*EXERCISE INSTRUCTIONS*. Give every entry again precisely as it appears.

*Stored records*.

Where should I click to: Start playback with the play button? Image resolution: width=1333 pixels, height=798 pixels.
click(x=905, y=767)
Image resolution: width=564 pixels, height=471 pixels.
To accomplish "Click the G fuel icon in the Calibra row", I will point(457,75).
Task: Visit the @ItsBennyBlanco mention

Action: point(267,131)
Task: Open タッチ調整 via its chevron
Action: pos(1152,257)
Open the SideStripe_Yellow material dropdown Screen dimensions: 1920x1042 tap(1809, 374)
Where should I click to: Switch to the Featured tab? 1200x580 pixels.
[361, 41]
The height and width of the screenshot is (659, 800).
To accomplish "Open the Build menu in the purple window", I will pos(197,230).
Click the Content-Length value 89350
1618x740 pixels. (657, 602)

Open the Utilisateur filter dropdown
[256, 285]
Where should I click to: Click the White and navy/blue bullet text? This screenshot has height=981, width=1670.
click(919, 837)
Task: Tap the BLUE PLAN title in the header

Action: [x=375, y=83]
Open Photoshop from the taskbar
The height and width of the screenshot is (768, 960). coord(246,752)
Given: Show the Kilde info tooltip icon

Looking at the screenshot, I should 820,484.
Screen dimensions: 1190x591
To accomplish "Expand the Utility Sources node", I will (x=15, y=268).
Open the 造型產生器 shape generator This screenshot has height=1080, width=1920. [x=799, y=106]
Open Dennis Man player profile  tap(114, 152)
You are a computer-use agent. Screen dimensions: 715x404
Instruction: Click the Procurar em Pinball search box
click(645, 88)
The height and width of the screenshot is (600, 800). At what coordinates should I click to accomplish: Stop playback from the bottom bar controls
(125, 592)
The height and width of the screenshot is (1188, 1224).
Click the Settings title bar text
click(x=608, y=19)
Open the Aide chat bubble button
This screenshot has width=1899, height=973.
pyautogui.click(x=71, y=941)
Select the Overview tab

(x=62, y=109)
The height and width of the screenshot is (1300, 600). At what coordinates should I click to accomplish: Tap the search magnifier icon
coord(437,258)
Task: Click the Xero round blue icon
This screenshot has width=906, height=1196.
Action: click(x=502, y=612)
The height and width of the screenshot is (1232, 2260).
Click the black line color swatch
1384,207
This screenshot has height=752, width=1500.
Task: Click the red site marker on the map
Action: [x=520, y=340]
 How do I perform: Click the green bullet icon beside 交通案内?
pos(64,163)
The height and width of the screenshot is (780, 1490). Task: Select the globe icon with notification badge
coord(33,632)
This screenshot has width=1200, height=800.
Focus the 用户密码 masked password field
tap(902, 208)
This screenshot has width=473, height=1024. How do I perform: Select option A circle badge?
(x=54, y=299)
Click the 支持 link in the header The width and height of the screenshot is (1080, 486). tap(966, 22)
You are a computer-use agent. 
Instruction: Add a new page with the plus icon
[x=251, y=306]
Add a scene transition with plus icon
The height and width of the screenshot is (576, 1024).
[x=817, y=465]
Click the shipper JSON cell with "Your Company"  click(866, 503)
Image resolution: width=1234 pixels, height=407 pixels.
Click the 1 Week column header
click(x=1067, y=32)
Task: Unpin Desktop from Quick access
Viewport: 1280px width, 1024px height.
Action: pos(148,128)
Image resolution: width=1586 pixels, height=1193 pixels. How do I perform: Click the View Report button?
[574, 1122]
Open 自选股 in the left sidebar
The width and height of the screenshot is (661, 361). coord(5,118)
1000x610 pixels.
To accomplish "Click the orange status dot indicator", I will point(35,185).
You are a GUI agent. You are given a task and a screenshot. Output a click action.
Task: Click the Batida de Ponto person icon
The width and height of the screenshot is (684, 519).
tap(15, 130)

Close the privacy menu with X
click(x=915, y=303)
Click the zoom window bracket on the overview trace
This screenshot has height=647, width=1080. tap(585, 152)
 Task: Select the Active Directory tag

*RESPONSE AREA*.
Where should I click to: Start playback with the play button? Image resolution: width=1333 pixels, height=798 pixels.
click(x=905, y=767)
Image resolution: width=564 pixels, height=471 pixels.
To accomplish "Click the G fuel icon in the Calibra row", I will point(457,75).
Task: Visit the @ItsBennyBlanco mention

Action: point(267,131)
Task: Open タッチ調整 via its chevron
Action: pos(1152,257)
Open the SideStripe_Yellow material dropdown Screen dimensions: 1920x1042 tap(1809, 374)
Where should I click to: Switch to the Featured tab? 1200x580 pixels.
[361, 41]
The height and width of the screenshot is (659, 800).
To accomplish "Open the Build menu in the purple window", I will pos(197,230).
Click the Content-Length value 89350
1618x740 pixels. (657, 602)

Open the Utilisateur filter dropdown
[256, 285]
Where should I click to: Click the White and navy/blue bullet text? This screenshot has height=981, width=1670.
click(919, 837)
Task: Tap the BLUE PLAN title in the header

Action: [x=375, y=83]
Open Photoshop from the taskbar
The height and width of the screenshot is (768, 960). coord(246,752)
Given: Show the Kilde info tooltip icon

Looking at the screenshot, I should 820,484.
Screen dimensions: 1190x591
To accomplish "Expand the Utility Sources node", I will (x=15, y=268).
Open the 造型產生器 shape generator This screenshot has height=1080, width=1920. [x=799, y=106]
Open Dennis Man player profile  tap(114, 152)
You are a computer-use agent. Screen dimensions: 715x404
Instruction: Click the Procurar em Pinball search box
click(645, 88)
The height and width of the screenshot is (600, 800). At what coordinates should I click to accomplish: Stop playback from the bottom bar controls
(125, 592)
The height and width of the screenshot is (1188, 1224).
Click the Settings title bar text
click(x=608, y=19)
Open the Aide chat bubble button
This screenshot has width=1899, height=973.
pyautogui.click(x=71, y=941)
Select the Overview tab

(x=62, y=109)
The height and width of the screenshot is (1300, 600). At what coordinates should I click to accomplish: Tap the search magnifier icon
coord(437,258)
Task: Click the Xero round blue icon
This screenshot has width=906, height=1196.
Action: click(x=502, y=612)
The height and width of the screenshot is (1232, 2260).
Click the black line color swatch
1384,207
This screenshot has height=752, width=1500.
Task: Click the red site marker on the map
Action: [x=520, y=340]
 How do I perform: Click the green bullet icon beside 交通案内?
pos(64,163)
The height and width of the screenshot is (780, 1490). Task: Select the globe icon with notification badge
coord(33,632)
This screenshot has width=1200, height=800.
Focus the 用户密码 masked password field
tap(902, 208)
This screenshot has width=473, height=1024. How do I perform: Select option A circle badge?
(x=54, y=299)
Click the 支持 link in the header The width and height of the screenshot is (1080, 486). tap(966, 22)
You are a computer-use agent. 
Instruction: Add a new page with the plus icon
[x=251, y=306]
Add a scene transition with plus icon
The height and width of the screenshot is (576, 1024).
[x=817, y=465]
Click the shipper JSON cell with "Your Company"  click(866, 503)
Image resolution: width=1234 pixels, height=407 pixels.
Click the 1 Week column header
click(x=1067, y=32)
Task: Unpin Desktop from Quick access
Viewport: 1280px width, 1024px height.
Action: pos(148,128)
Image resolution: width=1586 pixels, height=1193 pixels. How do I perform: Click the View Report button?
[574, 1122]
Open 自选股 in the left sidebar
The width and height of the screenshot is (661, 361). coord(5,118)
1000x610 pixels.
To accomplish "Click the orange status dot indicator", I will point(35,185).
You are a GUI agent. You are given a task and a screenshot. Output a click action.
Task: Click the Batida de Ponto person icon
The width and height of the screenshot is (684, 519).
tap(15, 130)

Close the privacy menu with X
click(x=915, y=303)
Click the zoom window bracket on the overview trace
This screenshot has height=647, width=1080. tap(585, 152)
 Task: Select the Active Directory tag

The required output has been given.